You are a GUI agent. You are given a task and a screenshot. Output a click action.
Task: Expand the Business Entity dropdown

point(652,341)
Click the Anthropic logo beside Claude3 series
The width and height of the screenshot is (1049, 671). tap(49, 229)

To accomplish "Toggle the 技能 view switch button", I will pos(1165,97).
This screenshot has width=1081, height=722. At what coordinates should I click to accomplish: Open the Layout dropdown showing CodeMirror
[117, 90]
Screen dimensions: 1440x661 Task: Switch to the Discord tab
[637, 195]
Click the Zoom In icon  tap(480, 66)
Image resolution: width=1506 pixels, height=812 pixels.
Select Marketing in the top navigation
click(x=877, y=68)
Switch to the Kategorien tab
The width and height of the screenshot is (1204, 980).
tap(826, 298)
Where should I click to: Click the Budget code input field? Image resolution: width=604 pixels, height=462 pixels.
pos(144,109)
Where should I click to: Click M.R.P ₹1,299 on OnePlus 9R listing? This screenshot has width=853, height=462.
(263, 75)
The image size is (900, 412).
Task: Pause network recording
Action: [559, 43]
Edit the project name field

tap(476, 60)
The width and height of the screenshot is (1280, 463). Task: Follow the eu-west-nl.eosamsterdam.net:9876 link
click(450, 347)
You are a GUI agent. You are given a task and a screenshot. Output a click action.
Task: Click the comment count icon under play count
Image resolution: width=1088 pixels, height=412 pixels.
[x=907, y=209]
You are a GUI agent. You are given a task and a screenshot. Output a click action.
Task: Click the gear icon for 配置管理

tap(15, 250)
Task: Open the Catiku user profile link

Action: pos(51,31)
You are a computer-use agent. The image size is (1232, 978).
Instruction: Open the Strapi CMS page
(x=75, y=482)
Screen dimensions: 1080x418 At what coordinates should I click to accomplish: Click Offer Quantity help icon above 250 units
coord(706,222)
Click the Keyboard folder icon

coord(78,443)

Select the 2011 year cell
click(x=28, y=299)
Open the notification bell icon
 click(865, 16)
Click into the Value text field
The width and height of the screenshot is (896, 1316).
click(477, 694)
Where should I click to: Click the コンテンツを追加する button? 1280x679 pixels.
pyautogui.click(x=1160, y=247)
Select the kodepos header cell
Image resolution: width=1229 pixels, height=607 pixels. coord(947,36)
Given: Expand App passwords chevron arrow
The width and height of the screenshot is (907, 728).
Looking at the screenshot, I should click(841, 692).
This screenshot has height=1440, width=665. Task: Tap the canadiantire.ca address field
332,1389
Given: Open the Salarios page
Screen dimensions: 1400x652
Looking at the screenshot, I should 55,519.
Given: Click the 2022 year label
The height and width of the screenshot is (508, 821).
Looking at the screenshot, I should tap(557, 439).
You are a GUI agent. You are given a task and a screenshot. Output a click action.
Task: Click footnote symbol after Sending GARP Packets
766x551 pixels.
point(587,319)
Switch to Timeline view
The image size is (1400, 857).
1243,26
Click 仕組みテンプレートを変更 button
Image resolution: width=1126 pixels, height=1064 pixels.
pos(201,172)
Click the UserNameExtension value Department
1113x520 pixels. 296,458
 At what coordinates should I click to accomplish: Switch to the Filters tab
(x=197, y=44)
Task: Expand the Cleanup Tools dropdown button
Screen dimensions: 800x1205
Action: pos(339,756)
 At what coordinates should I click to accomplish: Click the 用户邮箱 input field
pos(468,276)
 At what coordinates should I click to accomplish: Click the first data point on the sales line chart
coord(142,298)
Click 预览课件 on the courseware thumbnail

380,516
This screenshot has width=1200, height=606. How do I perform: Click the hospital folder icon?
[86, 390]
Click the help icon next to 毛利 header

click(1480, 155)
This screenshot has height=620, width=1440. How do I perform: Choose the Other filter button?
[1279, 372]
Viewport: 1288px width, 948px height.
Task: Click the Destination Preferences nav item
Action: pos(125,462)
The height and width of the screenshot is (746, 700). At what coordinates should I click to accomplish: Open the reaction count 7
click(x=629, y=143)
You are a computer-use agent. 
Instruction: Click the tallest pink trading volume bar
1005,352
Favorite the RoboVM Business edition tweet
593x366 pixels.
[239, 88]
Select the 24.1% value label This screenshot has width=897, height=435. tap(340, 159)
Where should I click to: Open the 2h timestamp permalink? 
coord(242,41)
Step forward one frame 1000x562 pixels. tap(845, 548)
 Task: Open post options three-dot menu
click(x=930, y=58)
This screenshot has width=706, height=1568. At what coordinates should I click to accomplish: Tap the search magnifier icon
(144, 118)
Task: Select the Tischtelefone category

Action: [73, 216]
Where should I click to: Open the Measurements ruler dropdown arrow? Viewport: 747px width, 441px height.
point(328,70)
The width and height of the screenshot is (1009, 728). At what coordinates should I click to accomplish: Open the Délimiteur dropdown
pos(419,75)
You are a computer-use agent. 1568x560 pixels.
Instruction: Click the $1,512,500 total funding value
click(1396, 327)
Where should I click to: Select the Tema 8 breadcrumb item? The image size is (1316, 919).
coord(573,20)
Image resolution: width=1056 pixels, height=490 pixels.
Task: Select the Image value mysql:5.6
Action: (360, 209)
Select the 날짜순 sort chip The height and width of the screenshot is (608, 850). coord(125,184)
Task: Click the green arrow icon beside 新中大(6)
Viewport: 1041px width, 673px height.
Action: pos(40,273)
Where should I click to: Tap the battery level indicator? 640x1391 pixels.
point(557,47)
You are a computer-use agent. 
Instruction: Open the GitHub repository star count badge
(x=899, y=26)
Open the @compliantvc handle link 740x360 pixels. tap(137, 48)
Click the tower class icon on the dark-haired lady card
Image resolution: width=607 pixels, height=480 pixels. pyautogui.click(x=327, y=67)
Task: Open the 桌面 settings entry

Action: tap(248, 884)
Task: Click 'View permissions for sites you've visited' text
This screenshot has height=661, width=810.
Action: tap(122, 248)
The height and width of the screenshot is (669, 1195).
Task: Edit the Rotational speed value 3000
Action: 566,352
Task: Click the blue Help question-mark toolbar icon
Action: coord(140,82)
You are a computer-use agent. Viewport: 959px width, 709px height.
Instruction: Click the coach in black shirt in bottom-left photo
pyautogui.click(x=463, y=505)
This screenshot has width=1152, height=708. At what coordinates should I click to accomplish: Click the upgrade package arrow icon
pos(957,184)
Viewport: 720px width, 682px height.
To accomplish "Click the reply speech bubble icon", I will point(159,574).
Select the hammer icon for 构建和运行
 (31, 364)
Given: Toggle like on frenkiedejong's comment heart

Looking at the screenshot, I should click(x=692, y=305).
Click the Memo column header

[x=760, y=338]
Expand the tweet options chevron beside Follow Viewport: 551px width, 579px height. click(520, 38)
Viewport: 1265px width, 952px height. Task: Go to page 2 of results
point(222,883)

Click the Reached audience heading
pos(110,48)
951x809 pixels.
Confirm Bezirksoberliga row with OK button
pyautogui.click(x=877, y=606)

## Problem to work on
Using the same words as the original, repeat the records above.

## Response below
You are a GUI agent. You are given a task and a screenshot. Output a click action.
Task: Expand the Business Entity dropdown

point(652,341)
Click the Anthropic logo beside Claude3 series
The width and height of the screenshot is (1049, 671). tap(49, 229)

To accomplish "Toggle the 技能 view switch button", I will pos(1165,97).
This screenshot has width=1081, height=722. At what coordinates should I click to accomplish: Open the Layout dropdown showing CodeMirror
[117, 90]
Screen dimensions: 1440x661 Task: Switch to the Discord tab
[637, 195]
Click the Zoom In icon  tap(480, 66)
Image resolution: width=1506 pixels, height=812 pixels.
Select Marketing in the top navigation
click(x=877, y=68)
Switch to the Kategorien tab
The width and height of the screenshot is (1204, 980).
tap(826, 298)
Where should I click to: Click the Budget code input field? Image resolution: width=604 pixels, height=462 pixels.
pos(144,109)
Where should I click to: Click M.R.P ₹1,299 on OnePlus 9R listing? This screenshot has width=853, height=462.
(263, 75)
The image size is (900, 412).
Task: Pause network recording
Action: [559, 43]
Edit the project name field

tap(476, 60)
The width and height of the screenshot is (1280, 463). Task: Follow the eu-west-nl.eosamsterdam.net:9876 link
click(450, 347)
You are a GUI agent. You are given a task and a screenshot. Output a click action.
Task: Click the comment count icon under play count
Image resolution: width=1088 pixels, height=412 pixels.
[x=907, y=209]
You are a GUI agent. You are given a task and a screenshot. Output a click action.
Task: Click the gear icon for 配置管理

tap(15, 250)
Task: Open the Catiku user profile link

Action: pos(51,31)
You are a computer-use agent. The image size is (1232, 978).
Instruction: Open the Strapi CMS page
(x=75, y=482)
Screen dimensions: 1080x418 At what coordinates should I click to accomplish: Click Offer Quantity help icon above 250 units
coord(706,222)
Click the Keyboard folder icon

coord(78,443)

Select the 2011 year cell
click(x=28, y=299)
Open the notification bell icon
 click(865, 16)
Click into the Value text field
The width and height of the screenshot is (896, 1316).
click(477, 694)
Where should I click to: Click the コンテンツを追加する button? 1280x679 pixels.
pyautogui.click(x=1160, y=247)
Select the kodepos header cell
Image resolution: width=1229 pixels, height=607 pixels. coord(947,36)
Given: Expand App passwords chevron arrow
The width and height of the screenshot is (907, 728).
Looking at the screenshot, I should click(841, 692).
This screenshot has height=1440, width=665. Task: Tap the canadiantire.ca address field
332,1389
Given: Open the Salarios page
Screen dimensions: 1400x652
Looking at the screenshot, I should 55,519.
Given: Click the 2022 year label
The height and width of the screenshot is (508, 821).
Looking at the screenshot, I should tap(557, 439).
You are a GUI agent. You are given a task and a screenshot. Output a click action.
Task: Click footnote symbol after Sending GARP Packets
766x551 pixels.
point(587,319)
Switch to Timeline view
The image size is (1400, 857).
1243,26
Click 仕組みテンプレートを変更 button
Image resolution: width=1126 pixels, height=1064 pixels.
pos(201,172)
Click the UserNameExtension value Department
1113x520 pixels. 296,458
 At what coordinates should I click to accomplish: Switch to the Filters tab
(x=197, y=44)
Task: Expand the Cleanup Tools dropdown button
Screen dimensions: 800x1205
Action: pos(339,756)
 At what coordinates should I click to accomplish: Click the 用户邮箱 input field
pos(468,276)
 At what coordinates should I click to accomplish: Click the first data point on the sales line chart
coord(142,298)
Click 预览课件 on the courseware thumbnail

380,516
This screenshot has width=1200, height=606. How do I perform: Click the hospital folder icon?
[86, 390]
Click the help icon next to 毛利 header

click(1480, 155)
This screenshot has height=620, width=1440. How do I perform: Choose the Other filter button?
[1279, 372]
Viewport: 1288px width, 948px height.
Task: Click the Destination Preferences nav item
Action: pos(125,462)
The height and width of the screenshot is (746, 700). At what coordinates should I click to accomplish: Open the reaction count 7
click(x=629, y=143)
You are a computer-use agent. 
Instruction: Click the tallest pink trading volume bar
1005,352
Favorite the RoboVM Business edition tweet
593x366 pixels.
[239, 88]
Select the 24.1% value label This screenshot has width=897, height=435. tap(340, 159)
Where should I click to: Open the 2h timestamp permalink? 
coord(242,41)
Step forward one frame 1000x562 pixels. tap(845, 548)
 Task: Open post options three-dot menu
click(x=930, y=58)
This screenshot has width=706, height=1568. At what coordinates should I click to accomplish: Tap the search magnifier icon
(144, 118)
Task: Select the Tischtelefone category

Action: [73, 216]
Where should I click to: Open the Measurements ruler dropdown arrow? Viewport: 747px width, 441px height.
point(328,70)
The width and height of the screenshot is (1009, 728). At what coordinates should I click to accomplish: Open the Délimiteur dropdown
pos(419,75)
You are a computer-use agent. 1568x560 pixels.
Instruction: Click the $1,512,500 total funding value
click(1396, 327)
Where should I click to: Select the Tema 8 breadcrumb item? The image size is (1316, 919).
coord(573,20)
Image resolution: width=1056 pixels, height=490 pixels.
Task: Select the Image value mysql:5.6
Action: (360, 209)
Select the 날짜순 sort chip The height and width of the screenshot is (608, 850). coord(125,184)
Task: Click the green arrow icon beside 新中大(6)
Viewport: 1041px width, 673px height.
Action: pos(40,273)
Where should I click to: Tap the battery level indicator? 640x1391 pixels.
point(557,47)
You are a computer-use agent. 
Instruction: Open the GitHub repository star count badge
(x=899, y=26)
Open the @compliantvc handle link 740x360 pixels. tap(137, 48)
Click the tower class icon on the dark-haired lady card
Image resolution: width=607 pixels, height=480 pixels. pyautogui.click(x=327, y=67)
Task: Open the 桌面 settings entry

Action: tap(248, 884)
Task: Click 'View permissions for sites you've visited' text
This screenshot has height=661, width=810.
Action: tap(122, 248)
The height and width of the screenshot is (669, 1195).
Task: Edit the Rotational speed value 3000
Action: 566,352
Task: Click the blue Help question-mark toolbar icon
Action: coord(140,82)
You are a computer-use agent. Viewport: 959px width, 709px height.
Instruction: Click the coach in black shirt in bottom-left photo
pyautogui.click(x=463, y=505)
This screenshot has width=1152, height=708. At what coordinates should I click to accomplish: Click the upgrade package arrow icon
pos(957,184)
Viewport: 720px width, 682px height.
To accomplish "Click the reply speech bubble icon", I will point(159,574).
Select the hammer icon for 构建和运行
 (31, 364)
Given: Toggle like on frenkiedejong's comment heart

Looking at the screenshot, I should click(x=692, y=305).
Click the Memo column header

[x=760, y=338]
Expand the tweet options chevron beside Follow Viewport: 551px width, 579px height. click(520, 38)
Viewport: 1265px width, 952px height. Task: Go to page 2 of results
point(222,883)

Click the Reached audience heading
pos(110,48)
951x809 pixels.
Confirm Bezirksoberliga row with OK button
pyautogui.click(x=877, y=606)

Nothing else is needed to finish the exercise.